Start of Data for this task

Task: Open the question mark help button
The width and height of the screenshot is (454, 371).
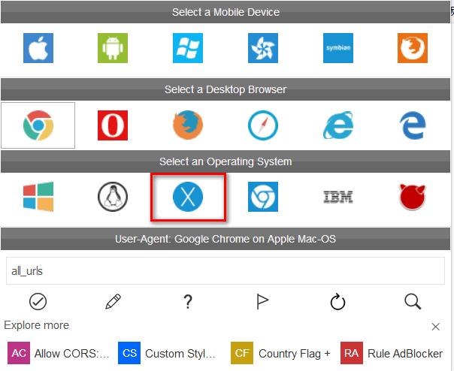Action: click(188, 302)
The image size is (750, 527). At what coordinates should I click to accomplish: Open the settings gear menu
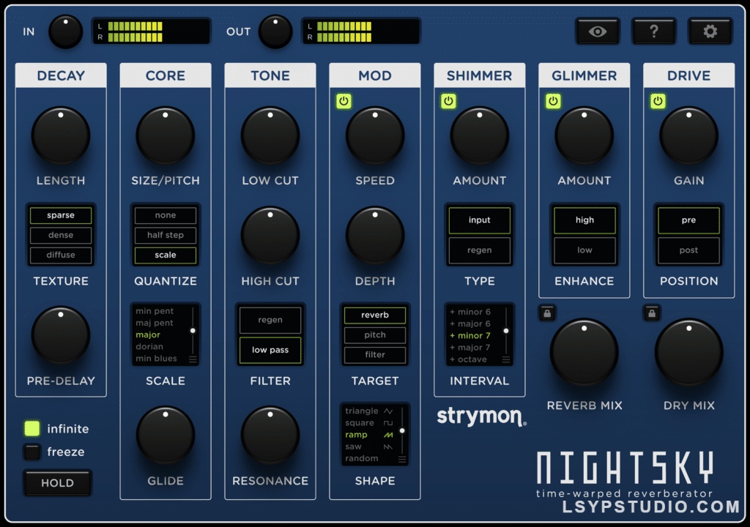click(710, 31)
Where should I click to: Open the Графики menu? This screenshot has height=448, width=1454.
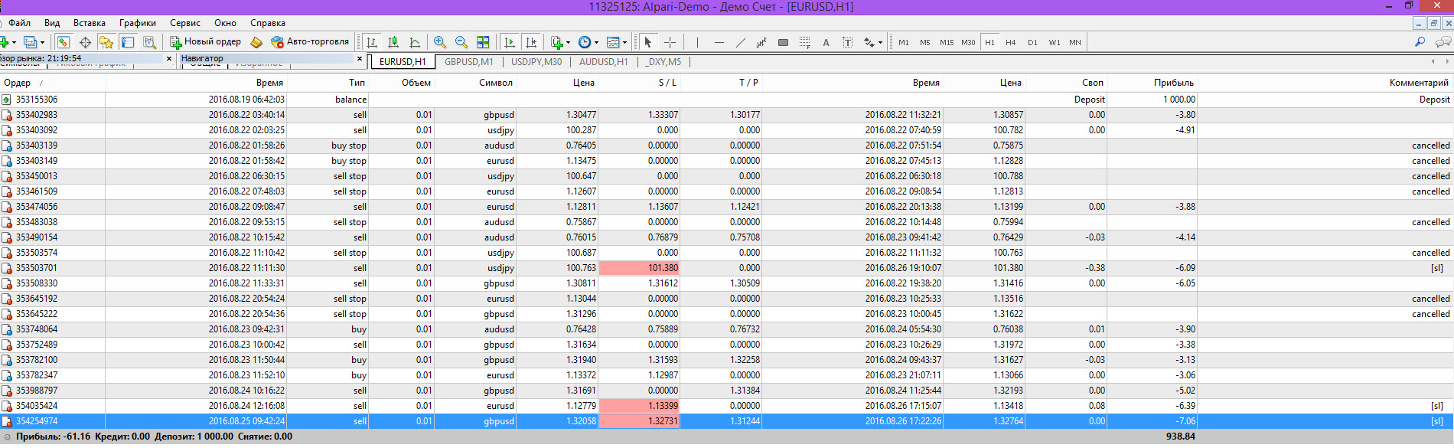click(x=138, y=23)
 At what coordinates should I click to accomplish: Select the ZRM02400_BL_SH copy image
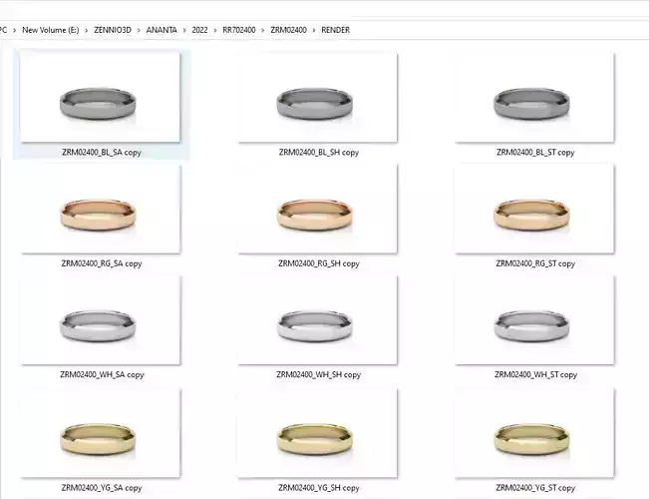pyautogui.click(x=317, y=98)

End of Data for this task

▸ **Task statement**
Output the records above exactly, leaving out pictures.

▸ **Problem solution**
Task: Open the question mark help button
The width and height of the screenshot is (454, 371).
Action: click(188, 302)
The image size is (750, 527). At what coordinates should I click to accomplish: Open the settings gear menu
click(710, 31)
Where should I click to: Open the Графики menu? This screenshot has height=448, width=1454.
click(x=138, y=23)
 At what coordinates should I click to accomplish: Select the ZRM02400_BL_SH copy image
pyautogui.click(x=317, y=98)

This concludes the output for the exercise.